§ **Exercise requirements**
Duplicate the records below verbatim, beginning with the line that contains "Click the red R" and ending with the line that contains "pyautogui.click(x=809, y=308)", both lines included.

§ **Supplied material**
------------------------------------------------------------
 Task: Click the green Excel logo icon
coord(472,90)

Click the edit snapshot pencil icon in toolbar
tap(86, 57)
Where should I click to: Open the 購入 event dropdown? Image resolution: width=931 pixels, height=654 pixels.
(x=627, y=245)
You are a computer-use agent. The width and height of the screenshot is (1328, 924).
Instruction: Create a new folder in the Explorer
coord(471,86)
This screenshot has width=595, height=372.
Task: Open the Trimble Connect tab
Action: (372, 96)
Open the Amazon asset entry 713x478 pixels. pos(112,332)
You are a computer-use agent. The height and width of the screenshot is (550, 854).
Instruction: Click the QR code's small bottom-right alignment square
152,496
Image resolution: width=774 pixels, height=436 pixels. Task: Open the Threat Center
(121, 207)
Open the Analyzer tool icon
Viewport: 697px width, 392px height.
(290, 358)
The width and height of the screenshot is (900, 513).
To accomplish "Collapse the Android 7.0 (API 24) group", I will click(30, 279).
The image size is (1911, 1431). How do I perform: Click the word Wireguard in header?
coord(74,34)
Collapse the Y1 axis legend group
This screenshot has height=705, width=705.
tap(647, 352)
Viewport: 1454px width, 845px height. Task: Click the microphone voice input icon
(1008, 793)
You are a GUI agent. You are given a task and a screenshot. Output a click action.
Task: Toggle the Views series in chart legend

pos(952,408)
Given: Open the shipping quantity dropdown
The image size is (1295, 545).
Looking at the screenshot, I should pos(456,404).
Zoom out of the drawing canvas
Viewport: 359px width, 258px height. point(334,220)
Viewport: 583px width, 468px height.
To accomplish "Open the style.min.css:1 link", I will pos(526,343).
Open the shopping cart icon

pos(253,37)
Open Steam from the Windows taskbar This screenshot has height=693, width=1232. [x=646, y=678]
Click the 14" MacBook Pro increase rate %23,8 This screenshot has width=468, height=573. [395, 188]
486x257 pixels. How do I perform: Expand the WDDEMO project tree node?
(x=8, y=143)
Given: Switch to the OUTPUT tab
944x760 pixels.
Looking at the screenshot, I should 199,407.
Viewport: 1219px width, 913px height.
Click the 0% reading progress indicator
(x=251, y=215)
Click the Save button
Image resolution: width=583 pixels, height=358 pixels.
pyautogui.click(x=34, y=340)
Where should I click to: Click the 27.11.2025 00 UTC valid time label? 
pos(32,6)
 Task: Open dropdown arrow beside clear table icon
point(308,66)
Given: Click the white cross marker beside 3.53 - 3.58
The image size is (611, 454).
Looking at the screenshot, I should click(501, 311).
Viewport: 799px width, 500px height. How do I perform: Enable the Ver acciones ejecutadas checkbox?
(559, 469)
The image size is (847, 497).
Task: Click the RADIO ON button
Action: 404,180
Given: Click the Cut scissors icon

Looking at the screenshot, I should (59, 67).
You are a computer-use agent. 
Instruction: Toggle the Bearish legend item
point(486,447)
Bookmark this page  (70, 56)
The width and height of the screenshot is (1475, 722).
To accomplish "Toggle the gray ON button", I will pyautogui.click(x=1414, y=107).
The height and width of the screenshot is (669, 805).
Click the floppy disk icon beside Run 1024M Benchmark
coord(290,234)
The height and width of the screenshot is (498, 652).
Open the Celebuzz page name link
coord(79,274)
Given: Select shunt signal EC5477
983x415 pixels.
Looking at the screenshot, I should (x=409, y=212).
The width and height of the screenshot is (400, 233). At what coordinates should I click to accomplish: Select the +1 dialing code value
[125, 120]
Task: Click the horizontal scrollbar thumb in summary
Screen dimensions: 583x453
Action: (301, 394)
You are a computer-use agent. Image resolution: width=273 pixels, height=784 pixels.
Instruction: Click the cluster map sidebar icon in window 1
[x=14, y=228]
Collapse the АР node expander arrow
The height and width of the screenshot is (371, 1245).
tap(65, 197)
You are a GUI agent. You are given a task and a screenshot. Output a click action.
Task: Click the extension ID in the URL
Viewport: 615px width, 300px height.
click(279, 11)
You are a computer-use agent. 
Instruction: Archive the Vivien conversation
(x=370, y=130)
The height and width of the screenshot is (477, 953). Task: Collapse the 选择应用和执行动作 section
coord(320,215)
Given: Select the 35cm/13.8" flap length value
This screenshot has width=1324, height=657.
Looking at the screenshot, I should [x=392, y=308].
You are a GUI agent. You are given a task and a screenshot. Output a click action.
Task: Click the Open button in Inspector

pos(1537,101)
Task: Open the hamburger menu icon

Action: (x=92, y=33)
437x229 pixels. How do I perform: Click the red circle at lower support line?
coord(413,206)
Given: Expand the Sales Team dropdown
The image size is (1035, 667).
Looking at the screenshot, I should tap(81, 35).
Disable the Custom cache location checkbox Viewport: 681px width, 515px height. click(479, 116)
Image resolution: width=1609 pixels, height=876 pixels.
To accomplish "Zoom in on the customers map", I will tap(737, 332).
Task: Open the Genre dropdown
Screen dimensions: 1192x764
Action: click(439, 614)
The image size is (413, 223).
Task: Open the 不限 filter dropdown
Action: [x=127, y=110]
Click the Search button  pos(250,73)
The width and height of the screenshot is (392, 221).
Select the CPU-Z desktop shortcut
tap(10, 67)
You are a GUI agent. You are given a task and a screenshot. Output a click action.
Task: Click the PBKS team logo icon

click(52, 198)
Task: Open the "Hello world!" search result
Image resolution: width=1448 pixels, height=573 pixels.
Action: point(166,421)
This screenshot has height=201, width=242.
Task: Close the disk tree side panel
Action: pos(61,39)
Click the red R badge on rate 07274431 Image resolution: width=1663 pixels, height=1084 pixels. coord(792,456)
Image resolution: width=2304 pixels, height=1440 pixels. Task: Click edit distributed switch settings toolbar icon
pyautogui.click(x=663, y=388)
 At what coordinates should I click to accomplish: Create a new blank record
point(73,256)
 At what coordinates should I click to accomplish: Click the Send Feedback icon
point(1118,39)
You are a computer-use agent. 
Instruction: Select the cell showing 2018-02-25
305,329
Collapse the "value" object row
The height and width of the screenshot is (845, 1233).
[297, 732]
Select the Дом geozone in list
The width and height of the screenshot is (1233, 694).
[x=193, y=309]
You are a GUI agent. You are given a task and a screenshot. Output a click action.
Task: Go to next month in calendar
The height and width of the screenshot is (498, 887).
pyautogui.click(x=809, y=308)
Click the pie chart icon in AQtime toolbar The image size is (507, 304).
------------------------------------------------------------
§ **Correct response**
Click the red R badge on rate 07274431 Image resolution: width=1663 pixels, height=1084 pixels. coord(792,456)
Image resolution: width=2304 pixels, height=1440 pixels. Task: Click edit distributed switch settings toolbar icon
pyautogui.click(x=663, y=388)
 At what coordinates should I click to accomplish: Create a new blank record
point(73,256)
 At what coordinates should I click to accomplish: Click the Send Feedback icon
point(1118,39)
You are a computer-use agent. 
Instruction: Select the cell showing 2018-02-25
305,329
Collapse the "value" object row
The height and width of the screenshot is (845, 1233).
[297, 732]
Select the Дом geozone in list
The width and height of the screenshot is (1233, 694).
[x=193, y=309]
You are a GUI agent. You are given a task and a screenshot. Output a click action.
Task: Go to next month in calendar
The height and width of the screenshot is (498, 887).
pyautogui.click(x=809, y=308)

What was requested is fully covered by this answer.